This is a small trial only using eight
dogs and is presented before being published in a peer-reviewed
journal. There are several possible biases that are self-evident
causing this to be junk science. Either the article was poorly
written by an author not understanding the subject, or the authors of
the study presented this in a poor manner,
The first statement that I question is
this - “the first sign of hypoglycemia was the continuous glucose
monitoring, followed by the dog, followed by a patient's symptoms.”
This is the first controlled study of
the reliability of diabetes alert dogs to hypoglycemia in their
diabetic companions under real-life conditions, Los said. Evan Los,
MD, of Oregon Health & Science University in Portland is the lead
author. His group examined eight patients (the youngest was
4-years-old) who had both a diabetes alert dog and a blinded CGM.
Dog alerts were recorded in a diary and those were compared to
capillary blood glucose (CBG) and CGM downloads.
Diabetes alert dogs undergo rigorous
training, starting with obedience and socialization, as well as scent
training. For the latter, they are trained based on a cotton swab of
sweat from a human companion during a hypoglycemic event. The
training takes 6-24 months to complete, but there is no universal
competence test for dogs.
The first bias is using a 4-year-old
child that can do little or no continuous training to the dog. A
child this young generally indicates that the parents may have
abdicated their responsibility of caring for their child. This is
common and occurs more often than it should.

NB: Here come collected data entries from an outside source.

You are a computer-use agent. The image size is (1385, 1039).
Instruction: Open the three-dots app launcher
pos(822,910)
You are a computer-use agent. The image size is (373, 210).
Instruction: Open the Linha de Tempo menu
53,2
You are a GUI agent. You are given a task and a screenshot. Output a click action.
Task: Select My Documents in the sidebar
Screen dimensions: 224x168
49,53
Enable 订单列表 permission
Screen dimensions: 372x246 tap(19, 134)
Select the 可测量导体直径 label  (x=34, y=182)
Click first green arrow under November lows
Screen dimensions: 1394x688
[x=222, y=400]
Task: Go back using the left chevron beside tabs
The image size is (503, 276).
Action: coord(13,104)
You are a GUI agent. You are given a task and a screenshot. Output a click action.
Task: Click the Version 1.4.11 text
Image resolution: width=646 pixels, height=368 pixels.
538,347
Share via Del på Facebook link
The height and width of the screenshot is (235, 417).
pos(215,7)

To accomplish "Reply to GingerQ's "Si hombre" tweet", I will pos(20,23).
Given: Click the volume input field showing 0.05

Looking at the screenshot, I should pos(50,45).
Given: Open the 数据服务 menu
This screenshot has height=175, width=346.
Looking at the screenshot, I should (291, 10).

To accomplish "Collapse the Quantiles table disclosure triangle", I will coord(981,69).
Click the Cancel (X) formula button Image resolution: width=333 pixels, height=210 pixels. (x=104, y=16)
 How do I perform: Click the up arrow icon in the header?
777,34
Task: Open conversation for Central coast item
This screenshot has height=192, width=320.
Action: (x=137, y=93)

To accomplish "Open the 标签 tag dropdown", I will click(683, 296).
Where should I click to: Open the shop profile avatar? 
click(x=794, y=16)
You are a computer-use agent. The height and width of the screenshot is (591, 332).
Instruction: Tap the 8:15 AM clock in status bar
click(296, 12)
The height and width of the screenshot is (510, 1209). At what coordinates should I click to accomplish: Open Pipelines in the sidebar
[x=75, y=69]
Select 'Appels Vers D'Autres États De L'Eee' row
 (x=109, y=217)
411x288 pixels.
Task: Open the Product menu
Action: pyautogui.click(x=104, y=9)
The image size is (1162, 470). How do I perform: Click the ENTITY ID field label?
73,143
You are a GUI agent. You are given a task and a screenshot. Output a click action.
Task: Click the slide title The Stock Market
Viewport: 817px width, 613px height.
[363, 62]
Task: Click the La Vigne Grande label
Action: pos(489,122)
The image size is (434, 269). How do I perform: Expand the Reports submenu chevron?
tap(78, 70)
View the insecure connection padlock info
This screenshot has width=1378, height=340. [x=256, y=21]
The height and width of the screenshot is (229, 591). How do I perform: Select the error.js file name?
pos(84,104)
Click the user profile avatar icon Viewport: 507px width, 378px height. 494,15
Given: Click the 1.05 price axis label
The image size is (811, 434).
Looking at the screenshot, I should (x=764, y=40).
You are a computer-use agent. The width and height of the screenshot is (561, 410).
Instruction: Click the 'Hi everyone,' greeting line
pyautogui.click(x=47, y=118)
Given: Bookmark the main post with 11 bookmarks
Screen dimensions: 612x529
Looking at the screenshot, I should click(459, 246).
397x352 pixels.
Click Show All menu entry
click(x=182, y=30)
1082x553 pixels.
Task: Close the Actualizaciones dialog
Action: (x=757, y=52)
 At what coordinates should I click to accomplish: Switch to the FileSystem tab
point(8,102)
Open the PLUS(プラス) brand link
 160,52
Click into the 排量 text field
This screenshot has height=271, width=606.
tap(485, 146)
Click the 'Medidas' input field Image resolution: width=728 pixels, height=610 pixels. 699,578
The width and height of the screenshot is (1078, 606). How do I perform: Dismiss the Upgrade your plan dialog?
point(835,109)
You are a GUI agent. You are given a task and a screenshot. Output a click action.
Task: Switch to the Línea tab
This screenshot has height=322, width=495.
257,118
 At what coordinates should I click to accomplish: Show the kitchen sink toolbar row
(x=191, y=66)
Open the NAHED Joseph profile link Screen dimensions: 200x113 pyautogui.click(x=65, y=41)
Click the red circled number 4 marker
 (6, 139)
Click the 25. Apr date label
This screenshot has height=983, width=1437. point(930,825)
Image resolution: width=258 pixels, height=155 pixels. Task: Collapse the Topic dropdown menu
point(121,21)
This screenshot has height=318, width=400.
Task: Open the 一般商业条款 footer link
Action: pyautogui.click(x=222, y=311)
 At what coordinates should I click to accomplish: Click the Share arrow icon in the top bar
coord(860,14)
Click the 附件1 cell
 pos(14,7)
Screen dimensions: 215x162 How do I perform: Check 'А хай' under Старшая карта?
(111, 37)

The second bias is the length of
training. Six months means the dog is generally unfit for duty as a
diabetes service dog. Most excellent trainers would prefer the 24
months or up to 30 months for the dog to be trained and the owner of
the service dog to be trained on how to continue the training to
reinforce prior training.
While there is no universal competence
test for hypoglycemia alert training, there is a test given by the
American Kennel Club for a dog to become a good citizen when out in
the public and every diabetes service dog needs to have this training
and pass this test.
I can concede that there will be some
false positives with any dog, but the level in this study does require that the
study needs to be redone with properly trained dogs and not include
children that have no knowledge in refresher training to prevent the
large number of false positives.
Only using eight dogs of unknown
training is a serious weakness of this controlled study and makes me
doubt that the proper criteria were established before the trial
began. No information is given about the original trainers, which
can also affect the outcome of the study as some trainers can talk
the talk, but not walk the walk.
Study limitations included the small
sample size, short duration of the study, and the fact that the dogs
were different breeds and different ages, and from different
trainers. The most reliable dog in the sample had completed 24 months
of dog training, suggesting that dog skills diminish over time and
may require re-training.
The last sentence above shows the
ignorance of the person making this statement, as the owner of the
diabetes service dog also needs to be trained in how to refresh the
dog's training on a continuous basis. Dogs do get lazy and suffer from poor use.